### SUPPLIED RECORDS ###

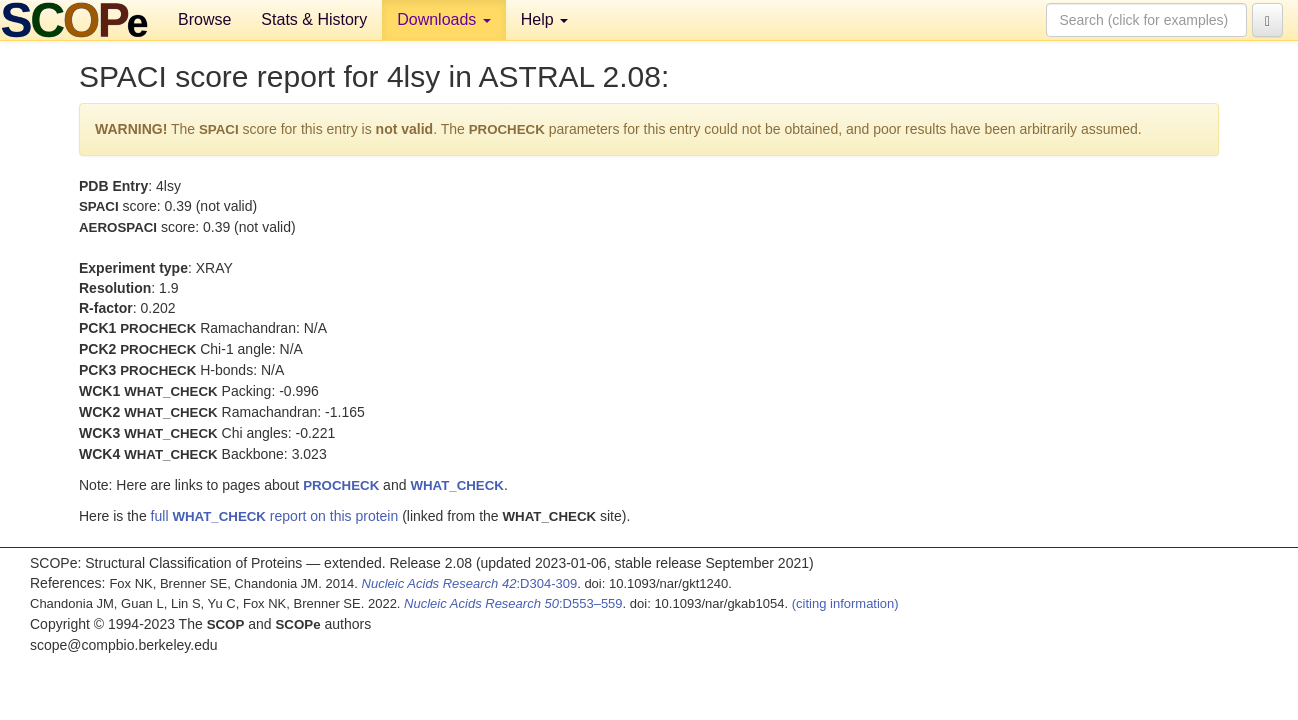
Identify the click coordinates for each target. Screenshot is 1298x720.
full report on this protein (275, 516)
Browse (204, 19)
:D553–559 (513, 603)
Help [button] (544, 19)
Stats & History (314, 19)
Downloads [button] (444, 19)
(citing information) (845, 603)
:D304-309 (470, 583)
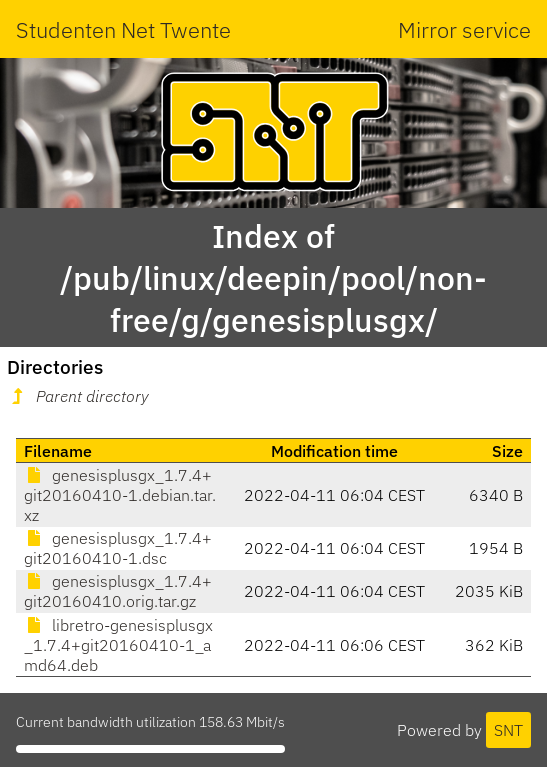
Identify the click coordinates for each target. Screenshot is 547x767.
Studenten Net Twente (123, 29)
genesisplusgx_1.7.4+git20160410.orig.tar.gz (118, 591)
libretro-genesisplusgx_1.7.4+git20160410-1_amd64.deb (118, 645)
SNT (508, 730)
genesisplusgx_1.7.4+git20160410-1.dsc (118, 548)
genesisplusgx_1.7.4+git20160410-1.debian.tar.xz (120, 495)
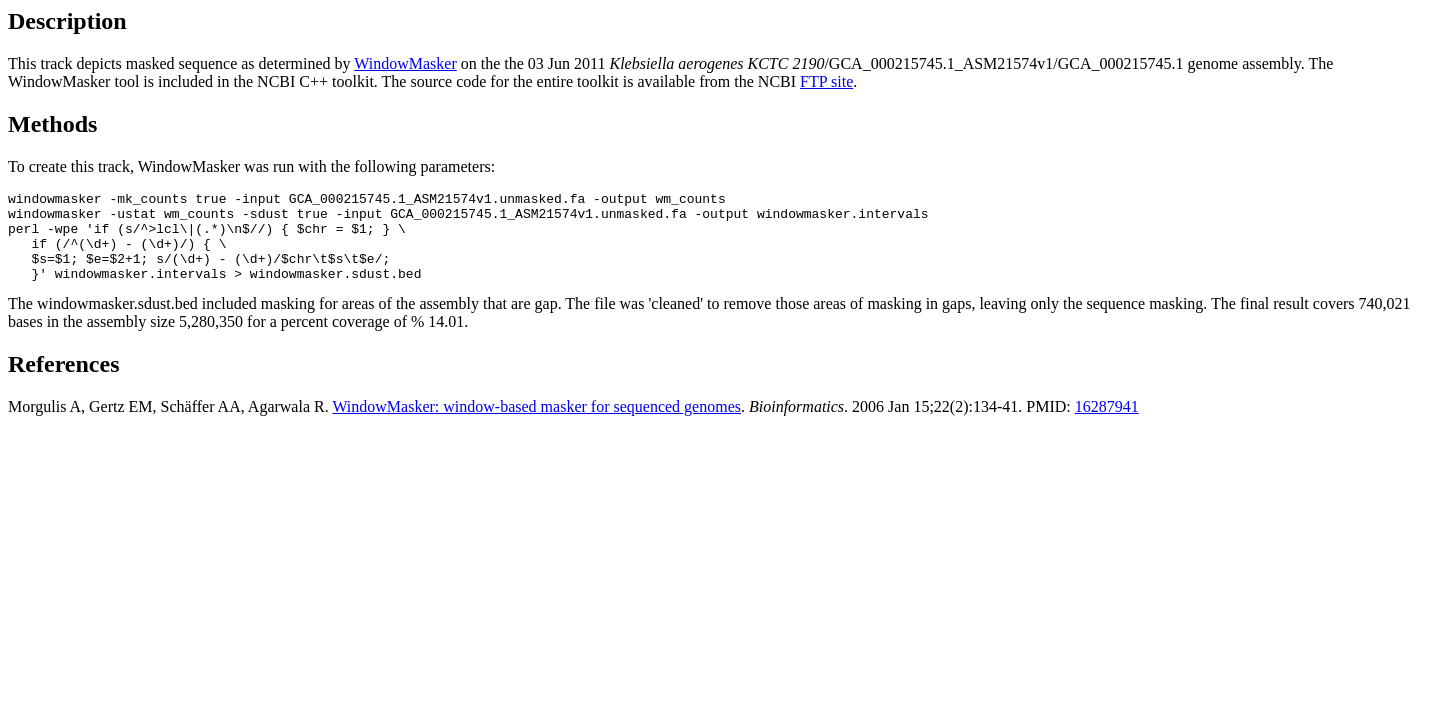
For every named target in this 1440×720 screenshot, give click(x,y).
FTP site (826, 81)
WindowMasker (405, 63)
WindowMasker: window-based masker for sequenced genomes (536, 424)
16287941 (1107, 424)
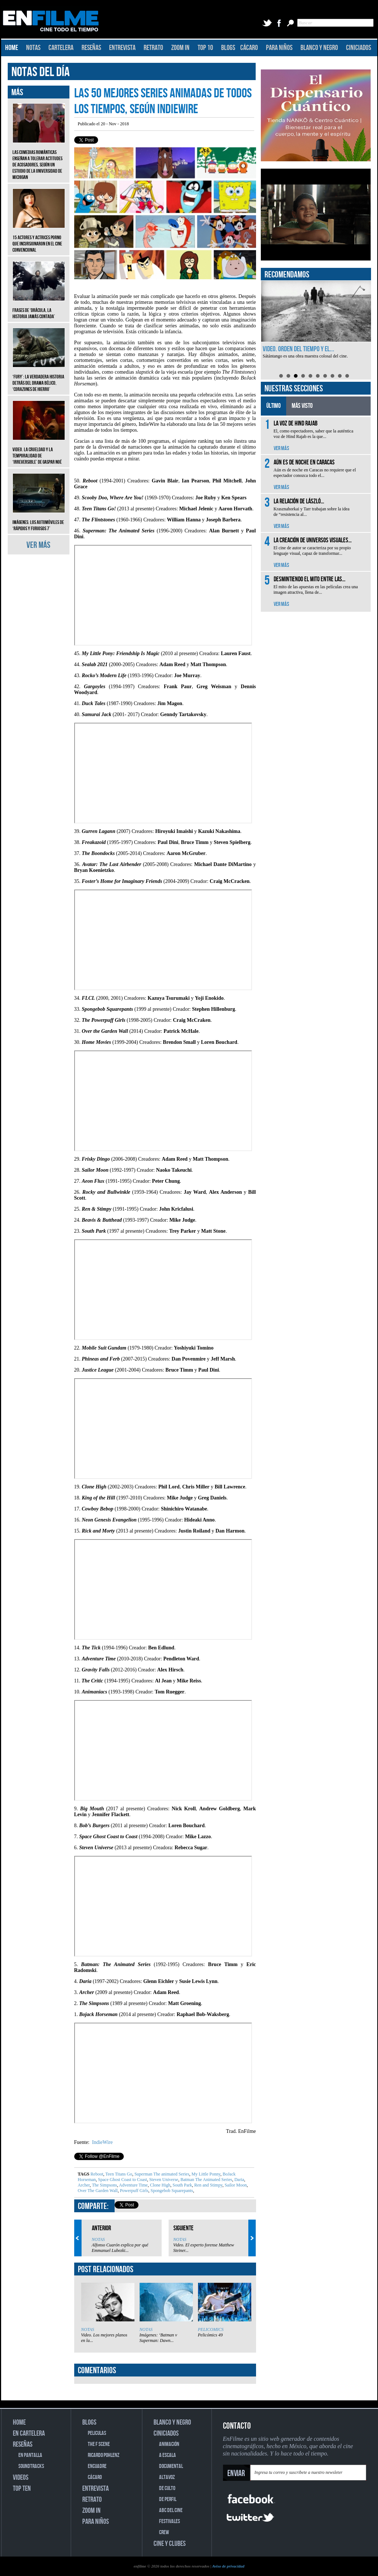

###

◆ TASK INSTRUCTIONS
Transcribe the lines that run from the line bearing "Screenshot is 547x767." through the last line of the data. Keep the wording exact and leave out every picture.

◆ ANSWER TO THE EXERCISE
Identify the click coordinates for each target. Screenshot is 547x767.
Studenten Net Twente (123, 29)
genesisplusgx_1.7.4+git20160410.orig.tar.gz (118, 591)
libretro-genesisplusgx_1.7.4+git20160410-1_amd64.deb (118, 645)
SNT (508, 730)
genesisplusgx_1.7.4+git20160410-1.dsc (118, 548)
genesisplusgx_1.7.4+git20160410-1.debian.tar.xz (120, 495)
For every named target in this 1440×720 screenshot, give click(x,y).
FTP site (826, 81)
WindowMasker (405, 63)
WindowMasker: window-based masker for sequenced genomes (536, 424)
16287941 (1107, 424)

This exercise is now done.